All confidential and proprietary information in the possession of a Director, officer or employee shall be returned to the Company at the termination their relationship with the Company.
The related party transactions listed above are not exclusive. Other transactions whose effects are similar to the ones listed above shall be considered related party transactions and shall be dealt with in accordance with this policy.
To ensure that the related party transactions are done in good faith and at arms-length, the same shall be approved by the Company’s Board of Directors before it can be implemented. The Board of Directors may delegate this authority to the appropriate committee depending on the amount of the transaction. The Board of Directors shall determine the threshold amount of the transaction to be approved by the committee and those which require the approval of the Board of Directors.
The Company shall comply with all applicable governmental regulations designed to protect the well being of the employees.
The Company shall provide health care services directed at prevention of disease, protection from health hazards and maintenance of health. Programs designed to identify personal risks to health and to detect diseases in the early and most treatable stages may be implemented.
Recognizing the need to maintain the well-being of its employees, the Company shall provide regular information on health to assist employees in making better decisions regarding their health and that of their dependents.
The Company shall likewise ensure to promote and maintain a workplace that is free from drug abuse which poses a great risk to the life and health of the employees.
The Human Resources Department shall be tasked to implement programs designed to promote a culture of healthy lifestyle and disease prevention within the Company.

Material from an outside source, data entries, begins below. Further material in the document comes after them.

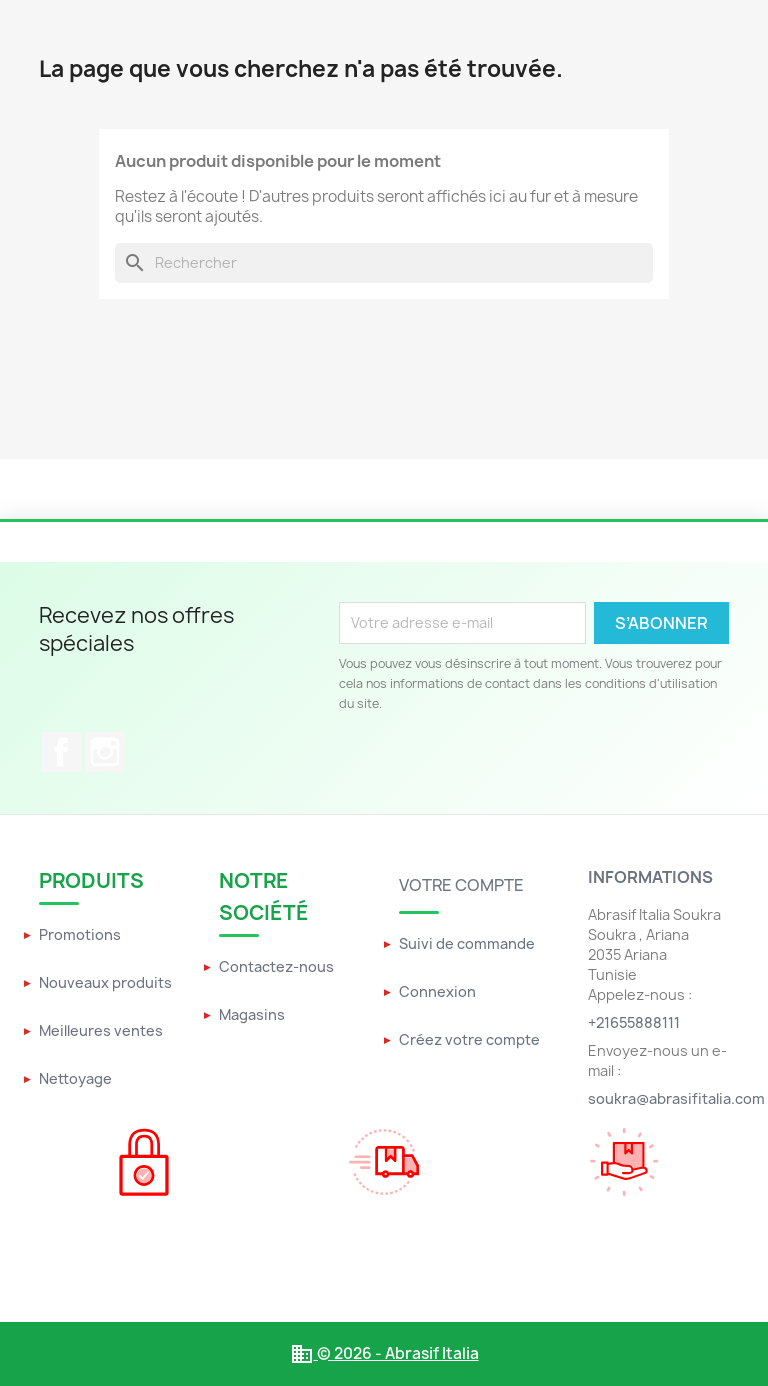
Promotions (80, 934)
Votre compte (461, 885)
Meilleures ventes (101, 1030)
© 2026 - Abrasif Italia (384, 1353)
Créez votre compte (469, 1039)
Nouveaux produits (105, 982)
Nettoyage (75, 1078)
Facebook (61, 752)
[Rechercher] (384, 263)
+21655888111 (634, 1022)
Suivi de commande (467, 943)
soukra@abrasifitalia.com (676, 1098)
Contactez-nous (276, 966)
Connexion (437, 991)
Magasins (252, 1014)
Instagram (105, 752)
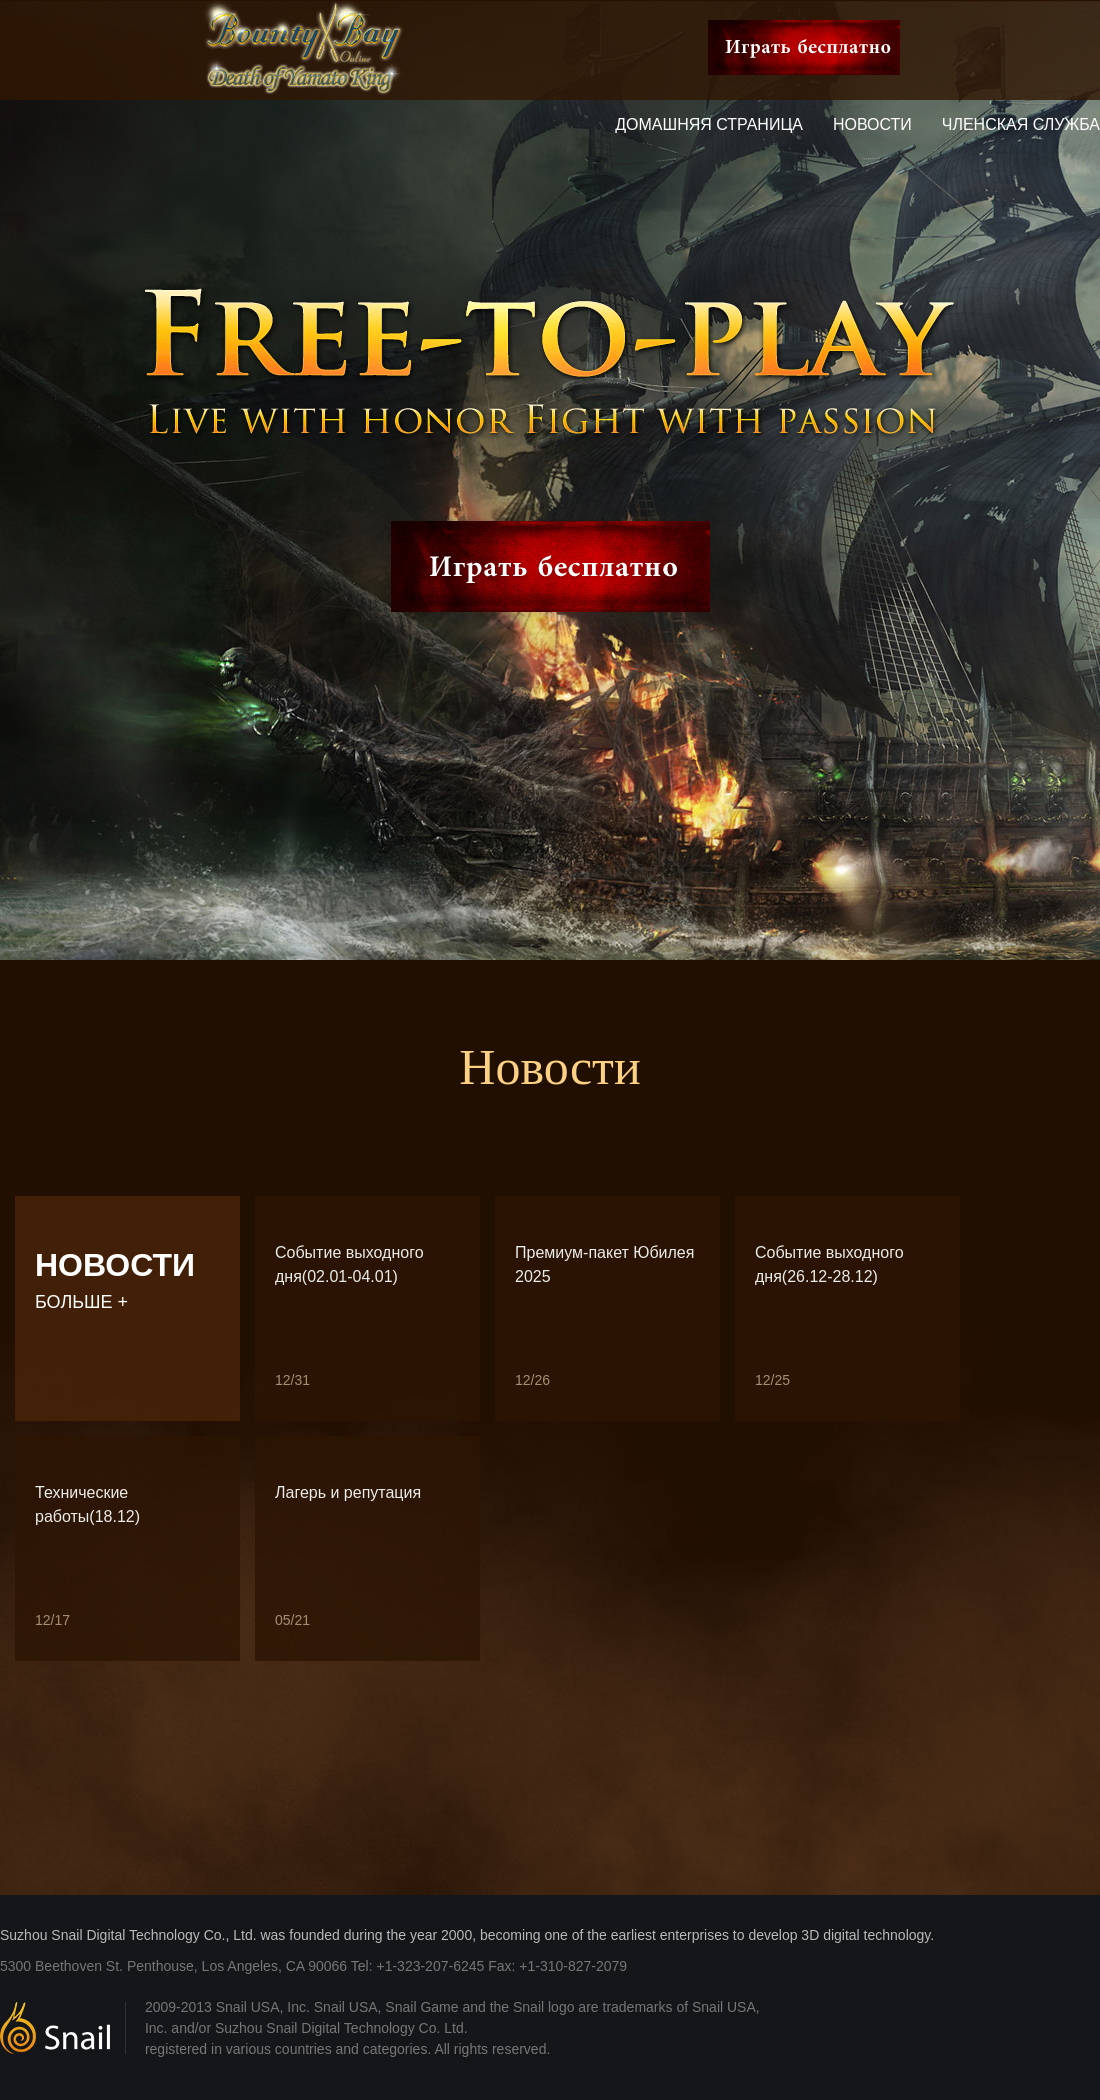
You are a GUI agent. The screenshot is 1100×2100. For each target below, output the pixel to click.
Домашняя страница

The Company values the dignity of every individual, seeks to enhance the development of its partners, guarantees full respect for human rights and upholds the dignity of its partners, trainees as well as applicants/candidates for employment.
The Company commits to maintain a work environment free from discrimination, harassment and all forms of sexual intimidation and exploitation. In line with this commitment, we will not tolerate any forms of discrimination and harassment of its partners by anyone including its officers/management, managers, supervisors, vendors, clients or customers, whether in the workplace , at assignments outside of the workplace, at any Company sponsored social functions, social media or elsewhere.
Specifically, the Company renounces any forms of sexual harassment, shall implement a zero tolerance for sexual intimidation and exploitation and adopt and comply in full with the “Anti Sexual Harassment Act 1995 or RA 7877.”
The Company also considers violation of its non-discrimination and anti-harassment policy, any act of retaliation or reprisal against anyone who has articulated any concern about any forms of discrimination and harassment.
This policy is implemented to provide all PT&T partners the guidelines and process in dealing with discrimination and harassment situations and cases.